Alexia Boyeau-Jenecourt : La désobéissance politique
Le livre d’A. Boyeau-Jenecourt reprend une grosse thèse de droit sur la résistance à la norme légale sous ses différentes formes. De ce très clair précis aux innombrables références jurisprudentielles se dégagent deux lignes principales : l’« Etat de droit » cherche à bloquer toute expression qui s’écarterait de sa « religion » propre (l’auteur fait allusion à Kelsen, sur ce point simple figure rajeunie de Rousseau), ce qui explique, par exemple, la différence de traitement entre militants anti-IVG et anti-OGM ; en même temps il a un certain intérêt à laisser jouir d’une liberté contrôlée des désobéissants qui ne remettent pas en cause sa légitimité ou ce qui en tient lieu, d’où la concession de procédés de démocratie participative et autres simulacres.

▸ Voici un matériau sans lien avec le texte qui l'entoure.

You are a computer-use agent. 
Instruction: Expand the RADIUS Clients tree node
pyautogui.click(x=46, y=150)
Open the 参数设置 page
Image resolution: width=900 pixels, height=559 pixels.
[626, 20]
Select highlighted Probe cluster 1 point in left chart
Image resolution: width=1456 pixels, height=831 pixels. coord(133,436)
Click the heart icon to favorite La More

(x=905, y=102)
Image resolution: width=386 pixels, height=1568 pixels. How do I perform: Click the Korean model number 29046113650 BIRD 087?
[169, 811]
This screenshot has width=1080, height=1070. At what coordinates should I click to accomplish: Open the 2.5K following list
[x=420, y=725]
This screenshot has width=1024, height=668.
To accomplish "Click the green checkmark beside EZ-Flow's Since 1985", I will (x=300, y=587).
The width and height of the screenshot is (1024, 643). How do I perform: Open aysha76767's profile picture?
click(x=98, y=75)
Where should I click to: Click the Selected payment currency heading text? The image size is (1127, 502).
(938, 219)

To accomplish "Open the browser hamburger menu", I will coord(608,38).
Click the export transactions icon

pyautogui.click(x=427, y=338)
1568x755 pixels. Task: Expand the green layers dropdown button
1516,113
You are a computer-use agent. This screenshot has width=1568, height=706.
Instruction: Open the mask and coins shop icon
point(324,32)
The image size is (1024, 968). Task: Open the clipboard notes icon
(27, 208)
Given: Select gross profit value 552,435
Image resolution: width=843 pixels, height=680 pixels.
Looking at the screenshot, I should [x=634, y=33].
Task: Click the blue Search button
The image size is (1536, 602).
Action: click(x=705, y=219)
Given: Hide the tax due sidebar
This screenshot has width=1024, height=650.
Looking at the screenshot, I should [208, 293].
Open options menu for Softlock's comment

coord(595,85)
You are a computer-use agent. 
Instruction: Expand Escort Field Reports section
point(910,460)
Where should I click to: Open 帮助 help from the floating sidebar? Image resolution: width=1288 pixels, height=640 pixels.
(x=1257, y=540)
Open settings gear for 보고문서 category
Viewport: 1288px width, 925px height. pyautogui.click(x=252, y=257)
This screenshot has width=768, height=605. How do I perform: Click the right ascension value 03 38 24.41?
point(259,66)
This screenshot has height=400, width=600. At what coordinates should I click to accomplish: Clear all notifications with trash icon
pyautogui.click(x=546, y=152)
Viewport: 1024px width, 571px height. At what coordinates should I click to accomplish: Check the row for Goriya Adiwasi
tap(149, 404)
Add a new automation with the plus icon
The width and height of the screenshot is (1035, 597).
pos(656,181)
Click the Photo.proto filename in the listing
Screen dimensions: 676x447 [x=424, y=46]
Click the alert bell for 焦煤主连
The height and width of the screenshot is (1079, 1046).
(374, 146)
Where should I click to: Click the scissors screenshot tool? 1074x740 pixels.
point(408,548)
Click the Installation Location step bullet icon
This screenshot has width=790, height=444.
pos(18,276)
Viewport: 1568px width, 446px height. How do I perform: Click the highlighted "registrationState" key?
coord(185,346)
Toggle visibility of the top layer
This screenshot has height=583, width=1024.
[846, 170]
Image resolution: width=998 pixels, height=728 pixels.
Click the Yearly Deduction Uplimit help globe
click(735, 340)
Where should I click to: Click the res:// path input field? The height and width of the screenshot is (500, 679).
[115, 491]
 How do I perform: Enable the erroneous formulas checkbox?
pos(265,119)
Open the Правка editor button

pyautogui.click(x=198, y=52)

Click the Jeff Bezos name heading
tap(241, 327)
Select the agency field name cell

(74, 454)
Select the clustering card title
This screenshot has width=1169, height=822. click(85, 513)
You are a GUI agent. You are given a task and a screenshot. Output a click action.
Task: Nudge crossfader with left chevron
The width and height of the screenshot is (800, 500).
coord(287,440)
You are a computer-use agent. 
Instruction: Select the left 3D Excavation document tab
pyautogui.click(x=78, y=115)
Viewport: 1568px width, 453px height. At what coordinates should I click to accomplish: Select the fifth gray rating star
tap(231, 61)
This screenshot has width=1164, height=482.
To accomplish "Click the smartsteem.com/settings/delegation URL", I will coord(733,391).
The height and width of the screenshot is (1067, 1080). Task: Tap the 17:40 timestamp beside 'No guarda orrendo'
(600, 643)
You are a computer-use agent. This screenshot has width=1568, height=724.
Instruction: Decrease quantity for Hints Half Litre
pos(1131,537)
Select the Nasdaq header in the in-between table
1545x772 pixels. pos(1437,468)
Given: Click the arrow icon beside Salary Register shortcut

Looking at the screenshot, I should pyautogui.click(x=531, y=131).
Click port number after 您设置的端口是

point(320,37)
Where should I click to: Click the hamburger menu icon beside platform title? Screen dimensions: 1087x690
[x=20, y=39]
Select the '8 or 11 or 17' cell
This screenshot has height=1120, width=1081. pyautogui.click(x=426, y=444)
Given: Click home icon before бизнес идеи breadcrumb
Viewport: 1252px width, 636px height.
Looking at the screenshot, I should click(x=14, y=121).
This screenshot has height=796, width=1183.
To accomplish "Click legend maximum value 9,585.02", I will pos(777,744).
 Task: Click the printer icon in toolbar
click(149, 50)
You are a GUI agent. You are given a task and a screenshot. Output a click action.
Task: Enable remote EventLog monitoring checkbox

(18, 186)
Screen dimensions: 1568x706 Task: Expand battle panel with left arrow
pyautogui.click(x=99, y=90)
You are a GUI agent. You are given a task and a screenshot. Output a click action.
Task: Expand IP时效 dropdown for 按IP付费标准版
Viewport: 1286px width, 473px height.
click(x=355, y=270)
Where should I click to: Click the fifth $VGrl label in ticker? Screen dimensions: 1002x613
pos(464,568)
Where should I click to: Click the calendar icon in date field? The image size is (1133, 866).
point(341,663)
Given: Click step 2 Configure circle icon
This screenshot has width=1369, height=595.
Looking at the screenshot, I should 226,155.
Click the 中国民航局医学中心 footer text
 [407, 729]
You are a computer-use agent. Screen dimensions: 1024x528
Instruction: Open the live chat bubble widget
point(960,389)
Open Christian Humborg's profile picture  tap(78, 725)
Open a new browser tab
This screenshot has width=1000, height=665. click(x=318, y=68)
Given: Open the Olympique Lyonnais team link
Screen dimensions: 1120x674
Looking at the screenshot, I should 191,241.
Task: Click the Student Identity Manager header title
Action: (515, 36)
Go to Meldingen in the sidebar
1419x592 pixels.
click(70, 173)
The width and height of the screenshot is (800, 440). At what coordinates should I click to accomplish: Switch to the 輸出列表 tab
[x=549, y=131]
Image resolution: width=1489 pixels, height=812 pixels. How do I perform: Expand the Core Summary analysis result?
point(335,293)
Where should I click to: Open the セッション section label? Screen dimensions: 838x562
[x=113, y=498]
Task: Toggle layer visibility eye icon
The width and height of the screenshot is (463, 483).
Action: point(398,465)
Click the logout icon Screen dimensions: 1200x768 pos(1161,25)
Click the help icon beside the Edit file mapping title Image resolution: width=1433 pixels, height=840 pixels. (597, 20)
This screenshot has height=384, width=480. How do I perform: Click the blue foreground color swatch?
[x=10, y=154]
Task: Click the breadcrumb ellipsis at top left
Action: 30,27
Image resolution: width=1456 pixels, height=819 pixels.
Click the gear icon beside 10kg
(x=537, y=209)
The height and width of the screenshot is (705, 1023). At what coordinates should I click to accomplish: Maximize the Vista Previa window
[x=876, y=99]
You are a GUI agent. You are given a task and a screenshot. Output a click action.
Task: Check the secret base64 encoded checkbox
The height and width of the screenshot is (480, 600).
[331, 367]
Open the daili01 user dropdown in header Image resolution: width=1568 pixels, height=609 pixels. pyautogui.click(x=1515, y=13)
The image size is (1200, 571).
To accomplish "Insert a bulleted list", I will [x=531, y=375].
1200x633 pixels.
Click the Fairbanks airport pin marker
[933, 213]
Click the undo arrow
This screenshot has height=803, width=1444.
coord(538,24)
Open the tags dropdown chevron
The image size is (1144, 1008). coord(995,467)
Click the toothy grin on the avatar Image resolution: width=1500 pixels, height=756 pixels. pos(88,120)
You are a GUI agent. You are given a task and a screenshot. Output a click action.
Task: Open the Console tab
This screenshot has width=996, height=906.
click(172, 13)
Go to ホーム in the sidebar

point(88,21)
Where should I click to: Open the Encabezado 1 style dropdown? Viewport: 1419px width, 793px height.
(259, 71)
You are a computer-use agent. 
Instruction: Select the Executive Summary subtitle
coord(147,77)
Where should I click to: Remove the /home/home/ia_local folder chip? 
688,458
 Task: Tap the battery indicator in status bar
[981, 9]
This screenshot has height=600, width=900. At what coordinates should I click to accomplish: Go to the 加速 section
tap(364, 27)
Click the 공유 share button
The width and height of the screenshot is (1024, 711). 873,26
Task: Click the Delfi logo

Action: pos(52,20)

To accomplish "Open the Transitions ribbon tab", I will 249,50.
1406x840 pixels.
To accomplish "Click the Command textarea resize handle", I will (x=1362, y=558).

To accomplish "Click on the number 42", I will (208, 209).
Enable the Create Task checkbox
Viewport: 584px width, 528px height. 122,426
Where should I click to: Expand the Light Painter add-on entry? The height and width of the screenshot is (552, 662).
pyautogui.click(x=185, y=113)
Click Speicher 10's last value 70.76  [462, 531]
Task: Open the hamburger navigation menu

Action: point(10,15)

Les plus libéraux voient dans l’objection de conscience légalisée un de ces contre-pouvoirs chers à Montesquieu, et aussi à John Rawls. A. Boyeau-Jenecourt remarque que si la résistance politique peut être considérée comme une objection de conscience élargie, inversement l’objection de conscience doit alors être considérée comme une résistance politique édulcorée. C’est pourquoi, dit-elle, le pouvoir peut avoir intérêt à la reconnaître, puisqu’elle n’a pas la prétention de le remettre en cause. Cependant le même principe – jeter du lest – joue dans la reconnaissance pratique de la résistance politique, dont la frontière, il faut le souligner, avec la liberté d’expression est des plus incertaines. En tout état de cause, toute reconnaissance d’un droit de dissidence relève en démocratie de l’opportunité politique. La préférence de l’auteur va, en conclusion de son ouvrage, à un élargissement institutionnel de la « délibération » populaire, qui permettrait de neutraliser plus encore le jeu.